The same goes for education, as I have written before – for teachers, other school staff and, provided the trials are properly completed and prove the vaccine safe, for pupils. State education should be made conditional on being proven to be virus-free, either by recent negative testing, vaccination or antibody testing. No parent should have the right to send an infected child into a school where it can endanger the lives of other children, or their families.
It is strange that this seems so outrageous. Children may not remain relatively unaffected by the virus forever, as it mutates, and it is possible they could carry it, now and in the future. Vaccination could provide some defence. The principle of inoculating children against illness used to be taken for granted. Almost everyone in the country has had a BCG or MMR jab in the past, before conspiracy theories took a grip on so many. We eventually eliminated smallpox through a global vaccination campaign. Millions of lives have been saved. Millions more can be saved through Covid vaccination, but it needs to be as comprehensive as possible for the herd immunity effects to overwhelm the virus.

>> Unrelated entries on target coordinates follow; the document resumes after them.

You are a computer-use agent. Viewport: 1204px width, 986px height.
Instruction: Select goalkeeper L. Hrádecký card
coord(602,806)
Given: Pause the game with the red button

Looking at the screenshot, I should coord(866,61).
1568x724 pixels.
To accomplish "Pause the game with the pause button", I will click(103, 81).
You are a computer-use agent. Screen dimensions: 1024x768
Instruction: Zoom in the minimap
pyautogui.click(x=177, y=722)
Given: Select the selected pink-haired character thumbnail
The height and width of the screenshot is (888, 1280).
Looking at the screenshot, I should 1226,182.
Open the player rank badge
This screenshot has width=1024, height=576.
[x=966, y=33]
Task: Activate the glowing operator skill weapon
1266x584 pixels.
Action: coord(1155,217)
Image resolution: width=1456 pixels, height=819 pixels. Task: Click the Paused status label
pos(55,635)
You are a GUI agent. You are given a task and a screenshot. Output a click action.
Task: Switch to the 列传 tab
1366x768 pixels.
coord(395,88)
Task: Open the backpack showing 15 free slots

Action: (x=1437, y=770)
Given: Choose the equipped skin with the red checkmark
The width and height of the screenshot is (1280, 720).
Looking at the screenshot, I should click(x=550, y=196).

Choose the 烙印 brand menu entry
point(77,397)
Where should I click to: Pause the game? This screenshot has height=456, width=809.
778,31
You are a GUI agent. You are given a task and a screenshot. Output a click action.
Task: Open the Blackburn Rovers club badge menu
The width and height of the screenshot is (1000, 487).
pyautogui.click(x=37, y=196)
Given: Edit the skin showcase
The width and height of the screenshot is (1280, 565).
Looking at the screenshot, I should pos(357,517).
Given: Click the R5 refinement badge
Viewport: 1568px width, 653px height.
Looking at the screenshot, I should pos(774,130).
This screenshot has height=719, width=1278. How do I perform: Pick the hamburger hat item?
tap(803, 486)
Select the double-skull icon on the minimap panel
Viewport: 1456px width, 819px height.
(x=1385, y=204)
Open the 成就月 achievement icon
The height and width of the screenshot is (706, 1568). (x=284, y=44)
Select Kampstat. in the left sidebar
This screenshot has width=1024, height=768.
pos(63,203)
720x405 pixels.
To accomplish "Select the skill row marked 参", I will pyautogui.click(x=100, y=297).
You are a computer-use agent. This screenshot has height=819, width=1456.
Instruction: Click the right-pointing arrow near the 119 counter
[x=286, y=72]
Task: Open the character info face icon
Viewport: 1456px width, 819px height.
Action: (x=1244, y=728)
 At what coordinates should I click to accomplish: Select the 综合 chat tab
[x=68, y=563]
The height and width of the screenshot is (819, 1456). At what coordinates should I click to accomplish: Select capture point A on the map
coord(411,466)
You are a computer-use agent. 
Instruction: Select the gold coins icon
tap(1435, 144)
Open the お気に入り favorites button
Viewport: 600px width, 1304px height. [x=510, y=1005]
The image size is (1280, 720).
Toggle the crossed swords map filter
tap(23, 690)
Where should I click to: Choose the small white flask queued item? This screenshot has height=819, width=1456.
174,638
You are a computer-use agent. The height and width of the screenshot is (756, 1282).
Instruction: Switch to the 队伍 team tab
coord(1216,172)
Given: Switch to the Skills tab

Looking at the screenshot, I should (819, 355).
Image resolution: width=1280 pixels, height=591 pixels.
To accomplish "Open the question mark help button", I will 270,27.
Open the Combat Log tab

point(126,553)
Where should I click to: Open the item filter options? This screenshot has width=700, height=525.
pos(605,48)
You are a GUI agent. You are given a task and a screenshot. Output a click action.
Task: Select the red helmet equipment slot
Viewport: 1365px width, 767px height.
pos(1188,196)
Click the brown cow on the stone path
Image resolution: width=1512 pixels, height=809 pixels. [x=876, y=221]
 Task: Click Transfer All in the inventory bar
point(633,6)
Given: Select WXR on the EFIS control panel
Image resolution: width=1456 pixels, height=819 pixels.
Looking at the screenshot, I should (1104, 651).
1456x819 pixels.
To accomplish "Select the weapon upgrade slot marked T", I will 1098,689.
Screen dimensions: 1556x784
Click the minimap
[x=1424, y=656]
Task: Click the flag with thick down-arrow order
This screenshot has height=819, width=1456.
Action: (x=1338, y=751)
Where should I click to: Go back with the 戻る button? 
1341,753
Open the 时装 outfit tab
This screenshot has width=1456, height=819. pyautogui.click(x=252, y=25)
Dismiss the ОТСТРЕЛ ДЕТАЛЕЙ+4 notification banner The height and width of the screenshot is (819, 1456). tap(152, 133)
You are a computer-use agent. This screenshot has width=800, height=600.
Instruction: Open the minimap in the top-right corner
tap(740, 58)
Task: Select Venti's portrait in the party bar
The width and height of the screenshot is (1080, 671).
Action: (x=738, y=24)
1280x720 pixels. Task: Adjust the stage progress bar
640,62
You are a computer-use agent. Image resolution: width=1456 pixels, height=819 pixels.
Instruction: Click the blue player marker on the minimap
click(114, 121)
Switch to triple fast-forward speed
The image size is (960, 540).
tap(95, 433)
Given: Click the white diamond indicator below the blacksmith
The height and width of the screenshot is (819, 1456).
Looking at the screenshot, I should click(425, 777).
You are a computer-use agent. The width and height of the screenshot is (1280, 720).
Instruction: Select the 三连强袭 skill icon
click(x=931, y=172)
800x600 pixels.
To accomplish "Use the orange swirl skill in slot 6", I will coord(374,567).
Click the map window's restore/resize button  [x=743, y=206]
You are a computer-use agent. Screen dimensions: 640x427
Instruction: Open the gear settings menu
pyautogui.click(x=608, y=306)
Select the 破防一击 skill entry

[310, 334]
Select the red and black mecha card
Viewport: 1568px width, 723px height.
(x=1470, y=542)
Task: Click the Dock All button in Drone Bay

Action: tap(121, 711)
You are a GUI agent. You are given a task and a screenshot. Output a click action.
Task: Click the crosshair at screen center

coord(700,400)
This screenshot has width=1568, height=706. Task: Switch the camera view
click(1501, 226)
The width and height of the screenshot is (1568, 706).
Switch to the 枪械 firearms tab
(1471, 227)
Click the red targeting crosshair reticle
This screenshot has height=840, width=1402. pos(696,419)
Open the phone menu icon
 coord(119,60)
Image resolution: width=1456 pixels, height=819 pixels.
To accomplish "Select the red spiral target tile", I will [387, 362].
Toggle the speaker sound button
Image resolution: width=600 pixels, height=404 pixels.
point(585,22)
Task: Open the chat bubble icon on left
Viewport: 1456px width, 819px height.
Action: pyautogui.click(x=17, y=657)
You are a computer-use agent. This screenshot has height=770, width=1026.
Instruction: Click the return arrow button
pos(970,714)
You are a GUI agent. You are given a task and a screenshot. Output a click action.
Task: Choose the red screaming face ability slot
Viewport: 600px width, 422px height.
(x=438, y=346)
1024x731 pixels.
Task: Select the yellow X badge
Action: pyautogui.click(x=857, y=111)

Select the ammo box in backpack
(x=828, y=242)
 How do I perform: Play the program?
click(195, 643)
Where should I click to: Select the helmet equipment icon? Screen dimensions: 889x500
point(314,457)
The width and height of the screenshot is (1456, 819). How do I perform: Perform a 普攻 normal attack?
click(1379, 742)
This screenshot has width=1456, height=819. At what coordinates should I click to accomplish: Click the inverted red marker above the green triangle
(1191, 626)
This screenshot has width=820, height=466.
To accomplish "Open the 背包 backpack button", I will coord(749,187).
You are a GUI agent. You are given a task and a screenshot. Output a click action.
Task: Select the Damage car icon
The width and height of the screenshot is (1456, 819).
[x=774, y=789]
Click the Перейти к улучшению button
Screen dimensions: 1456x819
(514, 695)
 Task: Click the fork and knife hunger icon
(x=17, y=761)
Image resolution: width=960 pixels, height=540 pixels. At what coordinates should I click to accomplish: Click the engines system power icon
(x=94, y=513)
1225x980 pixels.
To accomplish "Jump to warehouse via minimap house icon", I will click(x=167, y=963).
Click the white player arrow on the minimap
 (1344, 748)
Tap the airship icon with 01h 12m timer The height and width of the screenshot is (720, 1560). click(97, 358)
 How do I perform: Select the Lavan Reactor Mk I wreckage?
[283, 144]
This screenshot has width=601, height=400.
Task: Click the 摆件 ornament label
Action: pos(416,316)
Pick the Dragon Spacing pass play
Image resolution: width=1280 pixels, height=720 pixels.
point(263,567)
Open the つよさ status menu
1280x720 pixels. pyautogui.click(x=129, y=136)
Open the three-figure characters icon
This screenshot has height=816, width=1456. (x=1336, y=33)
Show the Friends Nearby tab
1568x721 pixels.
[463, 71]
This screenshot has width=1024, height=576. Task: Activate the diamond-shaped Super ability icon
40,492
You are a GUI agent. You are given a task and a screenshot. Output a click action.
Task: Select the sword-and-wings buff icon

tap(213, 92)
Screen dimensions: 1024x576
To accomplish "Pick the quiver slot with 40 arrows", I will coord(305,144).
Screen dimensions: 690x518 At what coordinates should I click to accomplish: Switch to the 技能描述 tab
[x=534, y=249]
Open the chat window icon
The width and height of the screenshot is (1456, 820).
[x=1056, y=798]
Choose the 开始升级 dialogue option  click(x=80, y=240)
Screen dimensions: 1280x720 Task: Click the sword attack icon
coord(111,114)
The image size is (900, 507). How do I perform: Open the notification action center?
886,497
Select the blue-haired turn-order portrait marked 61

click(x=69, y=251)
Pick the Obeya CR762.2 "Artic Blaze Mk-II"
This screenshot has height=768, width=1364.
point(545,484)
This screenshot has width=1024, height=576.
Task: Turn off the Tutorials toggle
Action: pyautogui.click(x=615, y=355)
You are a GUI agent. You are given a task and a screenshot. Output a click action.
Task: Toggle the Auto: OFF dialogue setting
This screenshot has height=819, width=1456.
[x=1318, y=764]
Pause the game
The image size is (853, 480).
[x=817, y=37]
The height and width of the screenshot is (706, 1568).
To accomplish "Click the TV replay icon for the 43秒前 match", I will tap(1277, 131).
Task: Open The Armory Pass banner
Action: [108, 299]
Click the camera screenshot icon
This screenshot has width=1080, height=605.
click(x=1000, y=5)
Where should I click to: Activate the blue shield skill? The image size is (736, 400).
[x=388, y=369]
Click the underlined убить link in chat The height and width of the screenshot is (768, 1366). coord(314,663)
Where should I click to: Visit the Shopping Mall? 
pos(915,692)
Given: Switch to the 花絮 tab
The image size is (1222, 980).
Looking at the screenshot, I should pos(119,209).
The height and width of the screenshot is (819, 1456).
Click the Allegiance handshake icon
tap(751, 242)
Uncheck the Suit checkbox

For consumers, the case for a “green pass” is also overwhelming, not least on economic grounds. Confidence will be needed to tempt many people back into the pubs, clubs, restaurants, stadiums, theatres, cinemas and all the rest. Some of us, after a year of watching Covid inflict its miseries, are still wary.
I am also acutely conscious that many of my fellow citizens are “vaccine hesitant”, and have picked up some strange ideas about the vaccines, such as the possibility of coming under the mind control of Bill and Melinda Gates.
So, I think I am being rational in remaining cautious about going out into the big wide, Covid-contaminated world. Not all of us are so desperate to get down the pub that we’re prepared to – literally – die for a pint. We need to make the country safe for our lives and our liberties to be restored for good. I do not want to live a future of Covid flare-ups and periodic lockdowns just because we botched yet another chance to send the coronavirus packing. Herd immunity, gained preferably via vaccination, is the only future.
Practically, it’s a huge challenge – but surmountable. We in Britain are not all that efficient at organising this sort of thing, so we should now approach the Israelis, where their “green pass” is well underway, and just pay them to set the exact same thing up in the UK. Or maybe that’s just Bill and Melinda Gates telling me what to say. Not a bad idea, either way.